時にして、約2分。
社のある森を抜ければすぐ近くに屋敷を見つけた。
それは屋敷というには小さく、そして古かった。
その近くの木に留まると、中に目を凝らす。
俺の顔を覆っている烏の面をずらし、直接目を向ける。
すると、中にはどうやら一人の娘がいるらしく、その後ろ姿が見えた。
長く見事な黒髪、肩幅は狭く華奢で、葵色の単を着ていた。
あれが病気の娘か、と納得した瞬間、彼女が振り返った。
…………………息が止まるかと思った。
長らく妖怪の世で暮らし、神と接してきたが、彼女はその類か。
そう思ってしまう程に、彼女は美しかった。
病気がちであるからか、雪のような肌は日焼けを知らず、スッと通った鼻梁はその美しい顔に違和感なく存在している。

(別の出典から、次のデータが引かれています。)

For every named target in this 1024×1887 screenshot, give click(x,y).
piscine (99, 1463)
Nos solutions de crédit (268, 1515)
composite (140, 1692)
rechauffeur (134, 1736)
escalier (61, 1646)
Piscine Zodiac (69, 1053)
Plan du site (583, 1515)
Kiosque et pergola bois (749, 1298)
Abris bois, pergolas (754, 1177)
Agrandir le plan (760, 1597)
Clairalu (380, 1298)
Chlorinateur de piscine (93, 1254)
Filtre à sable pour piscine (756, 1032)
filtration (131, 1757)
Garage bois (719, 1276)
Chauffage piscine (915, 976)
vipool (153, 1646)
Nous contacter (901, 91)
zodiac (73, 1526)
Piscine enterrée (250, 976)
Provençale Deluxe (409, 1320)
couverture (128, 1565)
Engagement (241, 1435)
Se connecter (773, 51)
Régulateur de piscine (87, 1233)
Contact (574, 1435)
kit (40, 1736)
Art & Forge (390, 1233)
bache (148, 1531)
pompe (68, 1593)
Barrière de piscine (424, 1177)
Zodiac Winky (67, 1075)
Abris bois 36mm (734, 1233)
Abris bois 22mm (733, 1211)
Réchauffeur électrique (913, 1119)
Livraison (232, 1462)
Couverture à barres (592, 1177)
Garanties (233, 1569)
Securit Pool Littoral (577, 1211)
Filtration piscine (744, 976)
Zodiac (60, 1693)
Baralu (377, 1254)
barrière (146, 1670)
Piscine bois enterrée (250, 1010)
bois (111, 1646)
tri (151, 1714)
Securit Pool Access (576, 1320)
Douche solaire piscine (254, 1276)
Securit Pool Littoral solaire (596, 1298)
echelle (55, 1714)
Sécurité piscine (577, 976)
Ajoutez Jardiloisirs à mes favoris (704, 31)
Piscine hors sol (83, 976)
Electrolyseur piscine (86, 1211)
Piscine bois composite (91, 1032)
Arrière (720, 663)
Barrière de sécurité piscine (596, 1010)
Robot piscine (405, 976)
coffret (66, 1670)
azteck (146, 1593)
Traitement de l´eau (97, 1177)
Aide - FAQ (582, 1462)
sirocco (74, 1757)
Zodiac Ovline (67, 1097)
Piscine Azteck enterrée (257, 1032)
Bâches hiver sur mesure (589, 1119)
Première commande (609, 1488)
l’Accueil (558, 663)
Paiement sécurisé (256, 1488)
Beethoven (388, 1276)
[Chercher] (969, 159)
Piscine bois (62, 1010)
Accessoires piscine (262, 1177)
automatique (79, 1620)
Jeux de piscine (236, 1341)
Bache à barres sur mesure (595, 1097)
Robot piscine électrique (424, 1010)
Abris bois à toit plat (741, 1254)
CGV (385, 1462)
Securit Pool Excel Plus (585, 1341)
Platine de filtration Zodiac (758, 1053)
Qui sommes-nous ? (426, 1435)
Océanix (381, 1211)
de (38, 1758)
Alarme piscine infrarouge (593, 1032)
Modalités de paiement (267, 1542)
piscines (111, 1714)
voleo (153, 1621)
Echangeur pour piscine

赤い唇は静かに引き結ばれ、闇色の瞳は少し虚ろだった。
彼女は振り返ったままこちらに歩いてきて、障子を開けた。
「どなたでしょう」
小さく呟かれた声は、俺に向けたものだ。
その事実にさえ驚いた。
こいつ、見えるのか。
普通ならば、先ほどの男のように、俺達の気配は感じられないものだ。
試しに、と木から落りたち、彼女の前に現れると。
「……………貴方、は?」
こてん、と傾げられた彼女の首。
その動きに合わせて黒髪が揺れる。
「………神に使える狐とでも名乗ろうか」
と、静に告げると。
「まぁ」
からからと彼女は楽しそうに笑ったのだ。
「あらあら狐さん。私は貴方のような狐をついぞ見たことがございませんわ」
そう言って笑う彼女に、俺は恋したのかもしれない。
その時はまだ、わからなかったが。